How to find the eigenvectors of this matrix?

Question

Given

$$A = \begin{bmatrix} -9 & 4 & 4\\ -8 & 3 & 4 \\ -16 & 8 & 7 \end{bmatrix}$$

I calculated eigenvalues $\lambda= -1,-1,3$. The algebraic multiplicity (AM) and geometric multiplicity (GM) of $\lambda=-1$ are $2$, which tells us that there will be two linearly independent eigenvectors.
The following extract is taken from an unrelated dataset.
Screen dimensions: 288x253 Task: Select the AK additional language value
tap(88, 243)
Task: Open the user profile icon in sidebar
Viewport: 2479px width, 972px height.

I am not sure how to find the eigenvectors. Usually, I take one variable and equate it to $t$ and then solve it for the other two. I am not quite sure how to find eigenvectors when we have two free variables.

Steps:

$$(A-\lambda I)=0$$

$$\begin{bmatrix} -8 & 4 & 4\\ -8 & 4 & 4 \\ -16 & 8 & 8 \end{bmatrix} \begin{bmatrix} x \\ y \\ z \end{bmatrix}=\begin{bmatrix} 0\\ 0 \\ 0 \end{bmatrix}$$

$$\begin{bmatrix} 8 & -4 & -4\\ 0 & 0 & 0 \\ 0 & 0 & 0 \end{bmatrix} \begin{bmatrix} x \\ y \\ z \end{bmatrix}=\begin{bmatrix} 0\\ 0 \\ 0 \end{bmatrix}$$

$$2x-y-z=0$$

I don't know how to proceed from here.

Answer 1

so $x=\lbrace\frac{y}{2}+\frac{z}{2} $

let be $y=1$, $z=0$, then

$v1=\begin{bmatrix}\frac {1}{2} \\ {1}\\ {0} \end{bmatrix}$

let be $y=0$, $z=1$, then $v2=\begin{bmatrix}\frac {1}{2} \\ {0}\\ {1} \end{bmatrix}$

later, you only substitute $\lambda (i)$ and $v1$,$v2$ in the equations $\ (A-\lambda I)v1=0$

and $\ (A-\lambda I)v2=0$

Answer 2

The null space of a matrix is the orthogonal complement of its row space. The latter is clearly spanned by $(8,-4,-4)^T$, so you’re looking for a linearly independent pair of vectors orthogonal to this one. These can be found by inspection: for any vector $(a,b,c)^T$, the vectors $(0,c,-b)^T$, $(-c,0,a)^T$ and $(b,-a,0)^T$ are all orthogonal to it, and if $(a,b,c)^T\ne0$, then at least two of those orthogonal vectors are also nonzero.